The marriage was arranged through a mediator, who is also a distant relative of the groom.

Annoyed at the turn of events, the groom’s family held the mediator hostage on returning to Mau the next day. They also landed up at the local police station and wanted to file a complaint.

“The mediator accepted that she had been duped herself,” said Krishna Kumar Gupta, an inspector at Kotwali police station, Azamgarh. “The groom’s family resolved the dispute and agreed not to lodge a complaint.”

“We don’t know if the groom’s family was misled or had the wrong address,” he added. “But it is strange how both the families didn’t meet even once. Several pre-wedding rituals need to be performed for Hindus and none of these had been done in this case.”

Most marriages in India are arranged by families, or by a mediator who brings marriage proposals to both parties.
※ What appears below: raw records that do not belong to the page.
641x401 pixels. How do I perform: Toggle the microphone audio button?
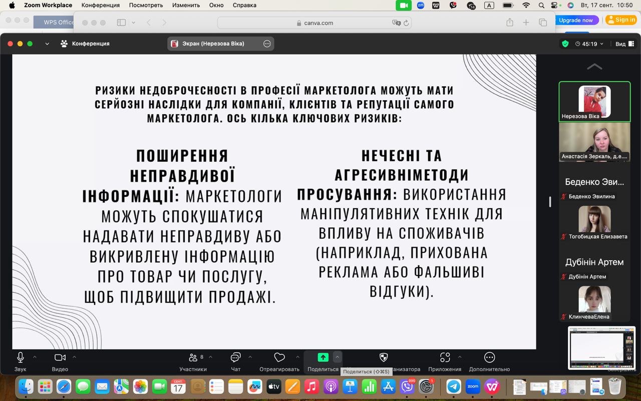click(x=21, y=358)
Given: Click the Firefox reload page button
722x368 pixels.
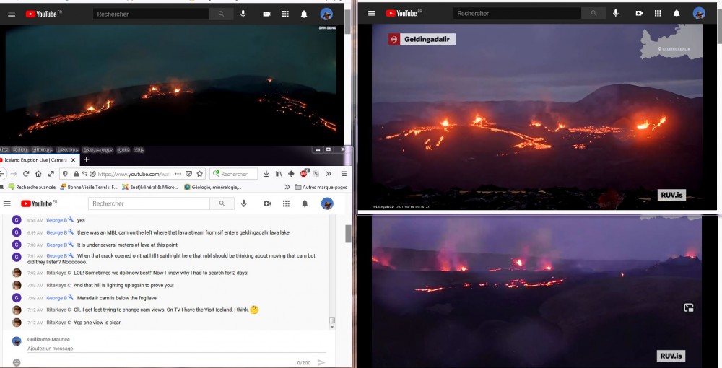Looking at the screenshot, I should point(27,174).
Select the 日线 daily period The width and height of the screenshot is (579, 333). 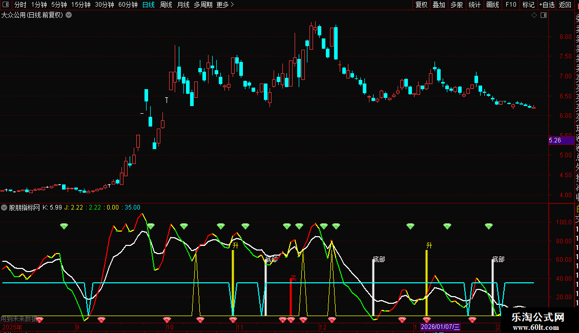coord(148,5)
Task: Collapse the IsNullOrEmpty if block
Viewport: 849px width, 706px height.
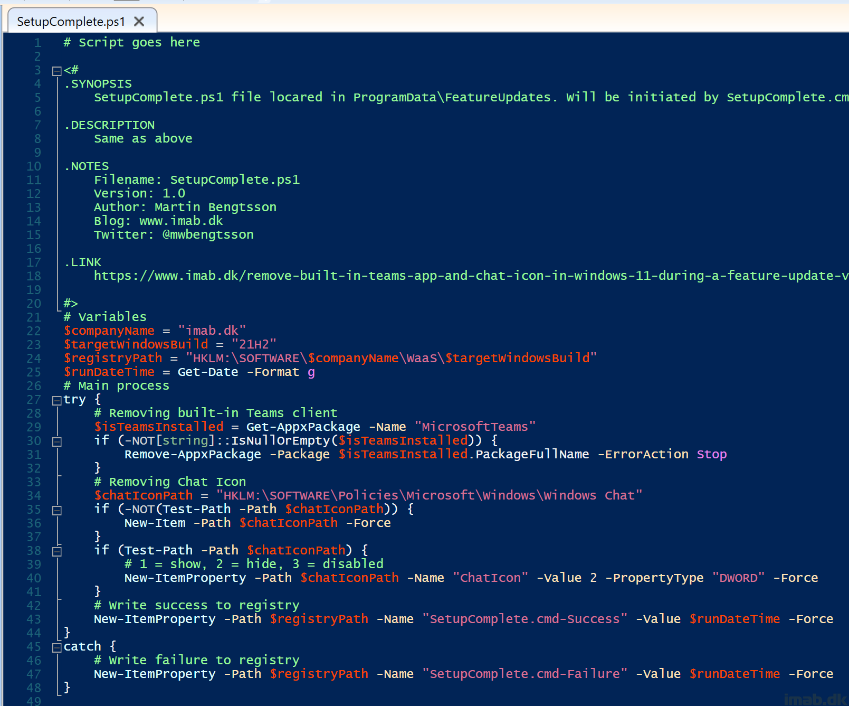Action: (57, 441)

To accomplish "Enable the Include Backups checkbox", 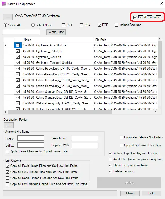I will [x=117, y=25].

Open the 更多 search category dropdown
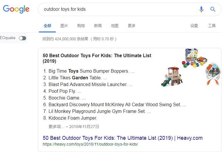[x=132, y=26]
As in older days, it is still common for men and women to get married without meeting each other.

However, this is not the first time that such a bizarre event has taken place during a wedding.

On May 23, 2019, a young woman in the central state of Madhya Pradesh fled the home of her in-laws, with the priest who had performed her wedding rituals only two weeks before. The newlywed bride took away cash and jewelry worth INR 1.8 lakh ($2,445) with her.

In Uttar Pradesh, a bride, Lovely, called off her wedding in March 2015 when she discovered the groom, Ram Baran, was unable to solve simple mathematical problems.

Right before the wedding, Lovely’s friends asked Ram Baran to add 15 and 6. The groom replied: “17”.

Lovely grew skeptical about Baran’s claim of being literate and canceled the marriage.

But not all stories are of canceled weddings — there are some success stories as well.

This year January, about 50 people at Indore, a town in Madhya Pradesh, ran 11 km (6.8 miles) along with a sherwani-clad groom to reach the wedding venue. The groom, Neeraj Malviya, is a fitness trainer and wanted to make a case for health awareness through his wedding. His wedding party lauded his idea of a fitness run and joined him.

While the social media enjoyed watching a home-quarantined man showing his dance moves in a PPE (personal protection equipment) at a marriage function in Jodhpur, a couple in Rajasthan’s Shahabad successfully pulled off a wedding ceremony at a Covid-19 center at Kelwara, Bara on Dec 6.

The bride, the groom, and two priests, were all covered from head to toe in PPE kits and other protective wear for the ceremony. The woman has tested positive on the day of her wedding — but she and her groom were reluctant to delay their wedding.